Saturday, May 16, 2015

Designing a Program to Meet Children's Needs

Well designed curriculum is a gift you give to the children you teach.



Our grade-level team is looking at ways we can design the learning patterns and curriculum to best serve fifth graders next year. I've been thinking about all the components that lead to an engaged, empowered learning environment. That led me back to the presentation above and the elements below:

A Standards-Based Curriculum
Teach the grade level standards.

A Curriculum Program Based in Cognitive Research 
Reflect brain-friendly learning efforts and experiences.

Learning-to-Learn Mindsets and Behaviors
Integrate learning-to-learn mindsets and behaviors with knowledge, concept, and skill learning.
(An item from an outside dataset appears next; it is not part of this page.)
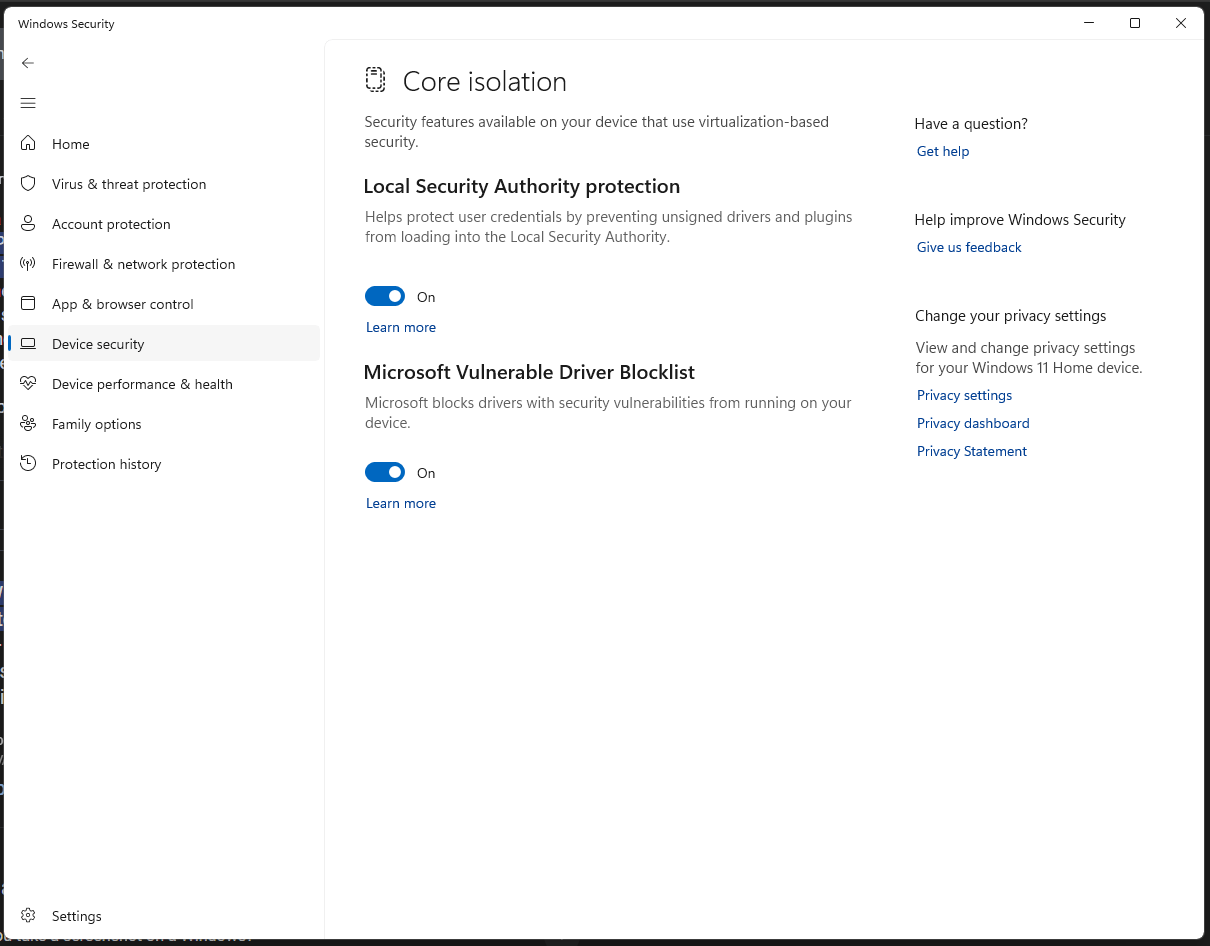1210x946 pixels.
Task: Select the Home icon in sidebar
Action: [x=29, y=143]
Manageable Learning/Teaching Expectations
Have manageable expectations and workloads for both students and teachers. When we do too much we run the risk of diluting the learning program which leads to surface teaching rather than deep, meaningful study.

Reflect Students' Interests and Passions
Respond to the passions and interests students bring to the program and embed their curious questions into the curriculum.
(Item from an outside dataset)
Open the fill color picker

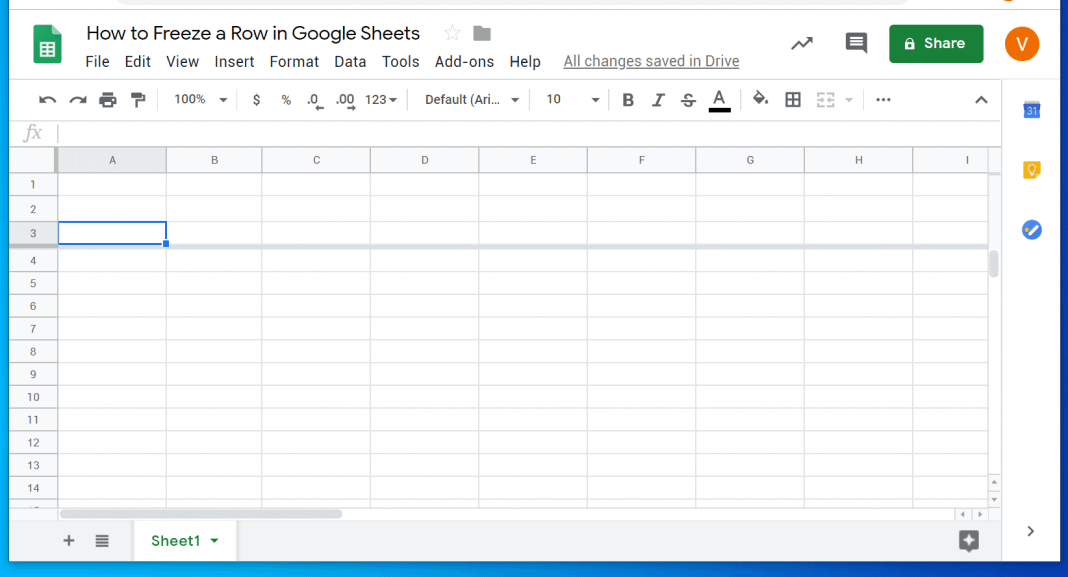pyautogui.click(x=760, y=99)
A Multi-Sensory, Blended Approach to Learning
Employ a blended, multi-sensory learning/teaching approach that weaves multiple approaches, resources, materials and pedagogy together to create a dynamic program.
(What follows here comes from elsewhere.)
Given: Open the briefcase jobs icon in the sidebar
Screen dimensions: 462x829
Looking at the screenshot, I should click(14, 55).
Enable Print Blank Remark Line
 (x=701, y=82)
Set Goals, Teach/Learn, Practice, Present, Assess, Review, Reflect, Revise
Employ a backwards design learning process that brings students from goal setting to presentation replicating the natural process of learning, a process they can apply to all study.

Collaboration and Team
Model and develop team skills and effort.

Happiness and Joy
When possible, make learning fun.

Creative, New Age Structure
Move outside of old fashion factory structure and create a new-age learning environment and schedule that replicates the world of learning students will experience and eventually lead.